++++ PAGE TEXT ++++

According to a new study just released by the Office of the Chief Economist at the USPTO ("Inventing AI: Tracing the diffusion of artificial intelligence with U.S. patents"), the number of annual AI applications filed at the USPTO more than doubled between 2002 to 2018, with broad growth across all technologies, inventor-patentees, and organizations. The USPTO performed the study to determine "whether AI technologies are growing in volume and, importantly, whether they are diffusing across a broad spectrum of technical areas, inventors, companies, and geographies." See page 2.

Other key findings from the report:

  • in 2002, the USPTO received around 30,000 AI applications, which were spread among 9% of the technology subclasses used by the USPTO,
  • in 2018, the USPTO received over 60,000 AI applications, which were spread among 42% of the technology subclasses used by the USPTO,
  • from 2002 to 2018, the percentage of filed patents related to AI grew from 9% to 16%, and
  • since 2012, the largest growth in AI patents is in the areas of machine learning and computer vision.

The key challenge faced by the UPSTO in generating their findings was to determine whether a particular patent document is directed to AI.  Interestingly, the USPTO used artificial intelligence to make this determination. In particular, the AI-patent data provided in the study was extracted from a database of approximately 8.5 million patent documents (patents and patent applications published between 1976 and 2018) using a machine learning method in which each of the patent documents was evaluated by eight separate machine learning classifiers (neural networks) to determine whether the document is directed to one or more of eight different AI component technologies. 

Specifically, the USPTO defined the eight different AI component technologies as: knowledge processing, speech, AI hardware, evolutionary computation, natural language processing, machine learning, vision, and planning/control, and then trained eight neural network classifiers, one for each AI component technology, using training data prepared for each AI component technology.

After evaluating all 8.5 million patent documents against each classifier, the USPTO used metadata associated with each patent document, such as the filing date, CPC classification, inventor-patentee, etc. to extract the study data for the graphs illustrating the growth and diffusion of the AI component technologies over the past forty years. 

For example, to derive the "volume" data of Figures 2 and 3 in the report, the filing date associated with each AI-classified patent document was used to determine the number of AI patents filed in a given year.  Note that a patent document could be classified as AI by more than one of the different AI component classifiers, and was counted as an AI application if it was classified as AI by at least one of the different AI component classifiers.

As another example, to derive the "diffusion" data for Figure 4 in the report, the CPC classification data associated with each AI-classified patent document was used to determine which USPTO technology subclasses had at least one AI patent in a given year.

Methodology Details

Each of the eight AI component classifiers used by the USPTO is a neural network having 664 input nodes, a hidden layer of 64 neurons, and a single output node.  The numerical value of the output node indicates whether the input data representing a particular patent document belongs to the corresponding AI component or not.

++++ MATERIAL SUPPLIED ++++

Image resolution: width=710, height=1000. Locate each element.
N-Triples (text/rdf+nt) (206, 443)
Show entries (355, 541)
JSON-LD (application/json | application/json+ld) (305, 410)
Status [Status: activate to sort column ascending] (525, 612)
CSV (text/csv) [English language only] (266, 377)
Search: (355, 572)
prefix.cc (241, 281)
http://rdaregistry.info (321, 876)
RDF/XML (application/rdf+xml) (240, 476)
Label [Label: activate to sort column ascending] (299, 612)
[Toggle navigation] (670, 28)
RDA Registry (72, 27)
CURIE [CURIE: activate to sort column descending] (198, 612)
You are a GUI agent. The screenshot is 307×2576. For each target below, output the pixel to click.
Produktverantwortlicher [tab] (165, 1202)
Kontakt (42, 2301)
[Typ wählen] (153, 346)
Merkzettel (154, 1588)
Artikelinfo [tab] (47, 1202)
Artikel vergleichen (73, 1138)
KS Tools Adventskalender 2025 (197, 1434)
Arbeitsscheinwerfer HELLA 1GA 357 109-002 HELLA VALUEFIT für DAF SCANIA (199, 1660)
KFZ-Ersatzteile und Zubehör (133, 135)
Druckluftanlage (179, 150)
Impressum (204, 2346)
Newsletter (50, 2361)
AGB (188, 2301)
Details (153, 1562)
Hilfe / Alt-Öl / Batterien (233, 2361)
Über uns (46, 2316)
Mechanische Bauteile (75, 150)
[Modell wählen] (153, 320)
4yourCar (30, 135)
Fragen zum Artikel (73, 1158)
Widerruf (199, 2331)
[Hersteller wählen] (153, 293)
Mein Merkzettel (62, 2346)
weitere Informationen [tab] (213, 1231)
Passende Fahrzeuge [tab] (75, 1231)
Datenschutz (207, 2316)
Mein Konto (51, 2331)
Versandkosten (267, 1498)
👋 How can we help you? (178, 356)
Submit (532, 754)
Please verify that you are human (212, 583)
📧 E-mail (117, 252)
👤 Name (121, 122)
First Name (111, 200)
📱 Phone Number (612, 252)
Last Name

++++

> THE PROBLEM: According to the USPTO AI patent study article, how many neurons are in the hidden layer of each AI component classifier?

> ANSWER TO THIS PROBLEM: 64 neurons